Battling Malware: SpyGuarder and Vista AntiVirus 2008
The other night I spent about 2 1/2 hours at the house of a friend, trying to free his PC of some particularly nasty malware, SpyGuarder and Vista AntiVirus 2008. Both are classified as rogue anti-spyware programs. This type of malware attempts to trick you into buying their full versions by running free scans with a trial version, and showing you all sorts of viruses, trojans, keyloggers, etc. with which your system is supposedly infected. They then offer to remove all these infections if you’ll just click the link and upgrade to the full version of their program, which of course, costs money. There are a number of problems with both these programs.
- Your system doesn’t really have the infections these programs claim. Or to be more accurate, they have no way of knowing one way or another, since the so-called “scans” they do are completely fake. Nor could they remove the infections if you did have them, since they do not actually fight spyware or viruses, but are likely to install some of their own. Of course, if you elect to do this, future scans will say that your system is now clean.
- These programs are obnoxiously persistent. Any attempts to cancel the scans, close the windows, or kill the processes just result in another process being launched.
- These programs prevent legitimate anti-spyware programs from installing and running. Generally, when trying to clean spyware out of a system, one of the first things I do is install and run Adaware from lavasoft. Vista AntiVirus 2008 would not let me install it, popping up a fake system message saying basically that the Administrator for the PC has configured it to disallow “installations of this type.” Spybot Search & Destroy did work, but did not remove the two nasties I was dealing with. SpyGuarder similarly prevents the task manager from launching, claiming that “Task Manager has been disbled by your Administrator.”

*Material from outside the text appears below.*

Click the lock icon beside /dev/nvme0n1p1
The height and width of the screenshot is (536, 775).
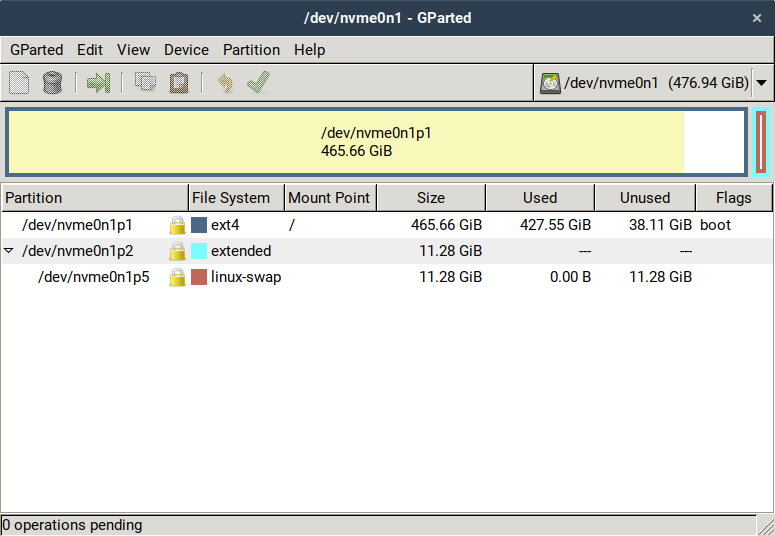pos(178,225)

- The presence of either of these programs indicates that you may have the zlob or other dangerous trojans.
No doubt some of you would have advised me to run various legitimate anti-malware applications like SpyHunter, which can apparently automate the removal of SpyGuarder and Vista AntiVirus 2008. Pride and miserliness made me opt to do it by hand, which I did with the help of instructions found here and here.
Vista AntiVirus 2008 has several other identities, all which do the same bad things to your system, such as Windows Antivirus 2008, Windows AntiVirus Pro, etc. These, as well as SpyGuarder, are advertised on professional-looking web sites, and give the appearance of being the most advanced anti-malware products on the market. Do not be fooled, do not install either of these products - the commercial or the free versions - on your computer under any circumstances. If you find you have been infected with either of these anyway (it’s possible to pick them up via “drive-by” infection), take steps to remove them immediately.
Added 7/1/2008: I had to go back and remove yet another fake security program. His commercial virus protection had long since expired, so I installed AVG Free, which found and removed about a dozen viruses and trojans, but then his desktop and taskbar disappeared. After searching around on the internet, I found that Malwarebyte’s RogueRemover Free is a great free tool which completely fixed the desktop problems and removed some additional adware / spyware. It will definitely be joining Adaware and Spybot Search & Destroy in my arsenal.